Compact Python library for math statistics

Tue Apr 6 14:38:06 EDT 2004

Gerrit <gerrit at nl.linux.org> wrote in message news:<mailman.267.1080904644.20120.python-list at python.org>...
> wrote:
> > I'm looking for a Python library for math statistics. This must be a cl
> ear set of general statistics functions like 'average', 'variance', 'cova
> riance' etc.
> 
> The next version of Python will have a 'statistics' module. It is
> probably usable in Python 2.3 as well. You can find it in CVS:
> 
> http://cvs.sourceforge.net/viewcvs.py/*checkout*/python/python/nondist/sa
> ndbox/statistics/statistics.py
> 
> I'm not sure whether it's usable in current CVS, though. You may have to
> tweak it a little.

<SNIP>

It works for me, at least the mean function. A statistics module will
be nice to have, although it is easy to write your own.

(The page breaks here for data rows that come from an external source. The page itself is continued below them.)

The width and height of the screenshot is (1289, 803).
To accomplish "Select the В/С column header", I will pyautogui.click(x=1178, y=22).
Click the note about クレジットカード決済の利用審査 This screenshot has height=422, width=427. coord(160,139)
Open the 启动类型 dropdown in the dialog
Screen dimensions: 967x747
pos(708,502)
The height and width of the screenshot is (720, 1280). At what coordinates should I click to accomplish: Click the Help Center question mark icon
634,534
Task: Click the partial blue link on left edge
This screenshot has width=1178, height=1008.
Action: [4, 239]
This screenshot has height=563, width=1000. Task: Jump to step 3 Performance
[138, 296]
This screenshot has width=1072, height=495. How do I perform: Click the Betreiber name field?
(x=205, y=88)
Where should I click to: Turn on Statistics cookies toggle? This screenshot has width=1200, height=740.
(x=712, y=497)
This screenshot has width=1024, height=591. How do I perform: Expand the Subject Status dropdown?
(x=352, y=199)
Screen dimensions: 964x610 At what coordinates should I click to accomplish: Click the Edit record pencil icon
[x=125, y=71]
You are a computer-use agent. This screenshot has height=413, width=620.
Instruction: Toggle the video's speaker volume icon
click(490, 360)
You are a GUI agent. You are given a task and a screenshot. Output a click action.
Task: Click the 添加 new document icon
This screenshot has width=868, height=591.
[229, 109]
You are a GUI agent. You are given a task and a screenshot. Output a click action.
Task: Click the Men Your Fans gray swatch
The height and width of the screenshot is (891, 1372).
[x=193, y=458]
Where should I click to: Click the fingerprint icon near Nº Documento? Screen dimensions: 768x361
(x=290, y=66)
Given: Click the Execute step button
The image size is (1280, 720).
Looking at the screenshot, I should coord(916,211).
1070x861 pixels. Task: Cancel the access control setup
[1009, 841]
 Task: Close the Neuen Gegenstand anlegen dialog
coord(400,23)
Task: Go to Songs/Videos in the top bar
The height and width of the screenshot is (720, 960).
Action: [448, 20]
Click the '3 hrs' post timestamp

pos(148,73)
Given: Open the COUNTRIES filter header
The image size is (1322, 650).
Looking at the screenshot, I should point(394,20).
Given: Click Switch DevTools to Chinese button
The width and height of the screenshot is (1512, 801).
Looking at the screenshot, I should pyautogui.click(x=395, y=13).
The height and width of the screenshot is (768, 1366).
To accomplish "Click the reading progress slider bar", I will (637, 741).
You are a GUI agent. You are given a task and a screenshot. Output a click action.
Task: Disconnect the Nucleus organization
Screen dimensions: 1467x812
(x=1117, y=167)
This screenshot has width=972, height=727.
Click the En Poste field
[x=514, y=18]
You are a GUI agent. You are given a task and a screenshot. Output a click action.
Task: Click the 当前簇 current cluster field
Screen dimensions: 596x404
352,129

Here is a minor suggestion. The functions 'mean' and 'variance' are
separate, and the latter function requires a mean to be calculated. To
save CPU time, it would be nice to have a single function that returns
both the mean and variance, or a function to compute the variance with
a known mean.

Ideally there would be a function such as 

def stats(x,ss)

where ss contains a list of statistics to be computed and the function
returns a list of the same size. If you called it with

y = stats(x,["mean","variance"])

the function would compute the mean and variance efficiently.

Other comments:
(1) In computing the median, there is a line of code

    return (select(data, n//2) + select(data, n//2-1)) / 2

I think finding the 500th and 501st elements separately out of a 1000
element array is inefficient. Isn't there a way to get consecutive
ordered elements in about the same time needed to get a single
element?

(2) The following code crashes when median(x) is computed. Why?

from statistics import mean,median
x = [1.0,2.0,3.0,4.0]
print mean(x)
print median(x)

(3) The standard deviation is computed as 

    return variance(data, sample) ** 0.5

I think the sqrt function should be used instead -- this may be
implemented more efficiently than general exponentiation.